» **YOUR OBJECTIVE**:
The line containing "Disclaimer (67, 2095)" marks the end: output every line of the data up to it, and that line too, exactly as written.

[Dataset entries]
+ + + +
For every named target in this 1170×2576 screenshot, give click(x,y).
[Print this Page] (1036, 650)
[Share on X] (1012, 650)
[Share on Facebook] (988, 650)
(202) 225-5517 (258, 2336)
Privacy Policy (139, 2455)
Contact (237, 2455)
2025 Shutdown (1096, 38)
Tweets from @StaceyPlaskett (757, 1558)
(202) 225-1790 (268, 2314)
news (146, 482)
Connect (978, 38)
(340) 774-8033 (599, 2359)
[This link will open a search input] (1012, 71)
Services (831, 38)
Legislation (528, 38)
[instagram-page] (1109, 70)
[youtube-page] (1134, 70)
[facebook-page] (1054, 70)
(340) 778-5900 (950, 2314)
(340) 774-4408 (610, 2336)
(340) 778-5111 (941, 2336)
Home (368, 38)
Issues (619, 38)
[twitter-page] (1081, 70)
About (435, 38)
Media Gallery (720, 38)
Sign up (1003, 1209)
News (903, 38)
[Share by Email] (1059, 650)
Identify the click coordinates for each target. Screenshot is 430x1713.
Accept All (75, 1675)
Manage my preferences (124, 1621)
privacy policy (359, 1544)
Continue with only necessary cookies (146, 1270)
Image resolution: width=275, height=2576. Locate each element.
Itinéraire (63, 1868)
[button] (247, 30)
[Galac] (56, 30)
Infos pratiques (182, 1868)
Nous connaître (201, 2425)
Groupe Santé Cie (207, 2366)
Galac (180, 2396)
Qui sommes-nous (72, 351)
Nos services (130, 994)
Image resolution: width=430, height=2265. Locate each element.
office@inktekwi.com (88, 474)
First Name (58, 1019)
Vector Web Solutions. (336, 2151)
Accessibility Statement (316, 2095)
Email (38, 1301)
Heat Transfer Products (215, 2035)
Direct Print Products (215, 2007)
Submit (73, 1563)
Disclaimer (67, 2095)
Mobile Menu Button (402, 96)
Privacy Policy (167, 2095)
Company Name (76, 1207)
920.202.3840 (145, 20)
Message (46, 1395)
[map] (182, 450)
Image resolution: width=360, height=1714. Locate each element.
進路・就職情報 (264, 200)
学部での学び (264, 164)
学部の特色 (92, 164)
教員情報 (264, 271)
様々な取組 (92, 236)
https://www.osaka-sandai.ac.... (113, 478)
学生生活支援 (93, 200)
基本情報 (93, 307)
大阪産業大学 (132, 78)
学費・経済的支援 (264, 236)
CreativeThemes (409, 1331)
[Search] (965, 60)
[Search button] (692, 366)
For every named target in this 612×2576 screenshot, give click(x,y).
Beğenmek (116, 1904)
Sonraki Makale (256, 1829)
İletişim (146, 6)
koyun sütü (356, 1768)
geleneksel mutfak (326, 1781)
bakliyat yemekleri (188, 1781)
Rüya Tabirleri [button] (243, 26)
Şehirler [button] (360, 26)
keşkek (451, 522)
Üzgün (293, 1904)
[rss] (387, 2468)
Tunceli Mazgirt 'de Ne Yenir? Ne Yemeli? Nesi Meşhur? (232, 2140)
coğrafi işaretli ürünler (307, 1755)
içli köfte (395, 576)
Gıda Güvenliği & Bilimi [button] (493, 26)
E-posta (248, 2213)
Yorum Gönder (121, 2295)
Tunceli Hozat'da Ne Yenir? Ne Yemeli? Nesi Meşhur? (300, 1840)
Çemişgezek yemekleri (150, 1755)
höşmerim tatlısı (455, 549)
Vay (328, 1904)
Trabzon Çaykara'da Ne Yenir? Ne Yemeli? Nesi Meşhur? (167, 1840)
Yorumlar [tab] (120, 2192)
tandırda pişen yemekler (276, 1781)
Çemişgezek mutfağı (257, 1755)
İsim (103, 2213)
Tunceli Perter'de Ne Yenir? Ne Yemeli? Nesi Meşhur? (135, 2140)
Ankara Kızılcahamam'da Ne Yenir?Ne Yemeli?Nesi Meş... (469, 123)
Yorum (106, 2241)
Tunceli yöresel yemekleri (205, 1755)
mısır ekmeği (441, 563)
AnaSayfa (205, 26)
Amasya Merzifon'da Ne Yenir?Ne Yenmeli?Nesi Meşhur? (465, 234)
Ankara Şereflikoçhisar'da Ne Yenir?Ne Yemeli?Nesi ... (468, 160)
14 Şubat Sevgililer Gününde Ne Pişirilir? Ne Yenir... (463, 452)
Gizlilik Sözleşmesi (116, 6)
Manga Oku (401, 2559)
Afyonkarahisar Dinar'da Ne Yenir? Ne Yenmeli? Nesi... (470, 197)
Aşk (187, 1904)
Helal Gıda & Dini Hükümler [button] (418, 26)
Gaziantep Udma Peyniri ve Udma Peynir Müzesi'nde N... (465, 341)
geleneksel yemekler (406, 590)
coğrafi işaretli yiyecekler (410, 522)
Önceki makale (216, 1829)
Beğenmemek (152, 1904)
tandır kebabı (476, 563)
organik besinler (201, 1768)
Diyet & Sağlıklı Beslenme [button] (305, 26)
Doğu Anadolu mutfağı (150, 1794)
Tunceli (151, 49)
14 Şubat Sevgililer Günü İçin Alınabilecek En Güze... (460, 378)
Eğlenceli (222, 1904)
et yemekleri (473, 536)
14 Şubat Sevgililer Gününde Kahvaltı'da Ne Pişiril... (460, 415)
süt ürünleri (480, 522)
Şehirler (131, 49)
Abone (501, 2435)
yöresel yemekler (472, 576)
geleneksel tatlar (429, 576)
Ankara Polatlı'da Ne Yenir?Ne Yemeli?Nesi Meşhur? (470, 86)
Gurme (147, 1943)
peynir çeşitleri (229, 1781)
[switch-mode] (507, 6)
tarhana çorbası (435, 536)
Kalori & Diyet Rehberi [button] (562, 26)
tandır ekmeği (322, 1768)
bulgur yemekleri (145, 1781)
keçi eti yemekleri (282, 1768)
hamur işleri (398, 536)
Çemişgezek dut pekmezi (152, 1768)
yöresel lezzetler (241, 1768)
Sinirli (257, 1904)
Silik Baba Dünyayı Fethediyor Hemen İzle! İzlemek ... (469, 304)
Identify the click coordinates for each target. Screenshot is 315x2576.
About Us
+ + + +
» **RESPONSE TO THIS EXERCISE**:
For every named target in this 1170×2576 screenshot, give click(x,y).
[Print this Page] (1036, 650)
[Share on X] (1012, 650)
[Share on Facebook] (988, 650)
(202) 225-5517 (258, 2336)
Privacy Policy (139, 2455)
Contact (237, 2455)
2025 Shutdown (1096, 38)
Tweets from @StaceyPlaskett (757, 1558)
(202) 225-1790 (268, 2314)
news (146, 482)
Connect (978, 38)
(340) 774-8033 (599, 2359)
[This link will open a search input] (1012, 71)
Services (831, 38)
Legislation (528, 38)
[instagram-page] (1109, 70)
[youtube-page] (1134, 70)
[facebook-page] (1054, 70)
(340) 778-5900 (950, 2314)
(340) 774-4408 (610, 2336)
(340) 778-5111 (941, 2336)
Home (368, 38)
Issues (619, 38)
[twitter-page] (1081, 70)
About (435, 38)
Media Gallery (720, 38)
Sign up (1003, 1209)
News (903, 38)
[Share by Email] (1059, 650)
Identify the click coordinates for each target. Screenshot is 430x1713.
Accept All (75, 1675)
Manage my preferences (124, 1621)
privacy policy (359, 1544)
Continue with only necessary cookies (146, 1270)
Image resolution: width=275, height=2576. Locate each element.
Itinéraire (63, 1868)
[button] (247, 30)
[Galac] (56, 30)
Infos pratiques (182, 1868)
Nous connaître (201, 2425)
Groupe Santé Cie (207, 2366)
Galac (180, 2396)
Qui sommes-nous (72, 351)
Nos services (130, 994)
Image resolution: width=430, height=2265. Locate each element.
office@inktekwi.com (88, 474)
First Name (58, 1019)
Vector Web Solutions. (336, 2151)
Accessibility Statement (316, 2095)
Email (38, 1301)
Heat Transfer Products (215, 2035)
Direct Print Products (215, 2007)
Submit (73, 1563)
Disclaimer (67, 2095)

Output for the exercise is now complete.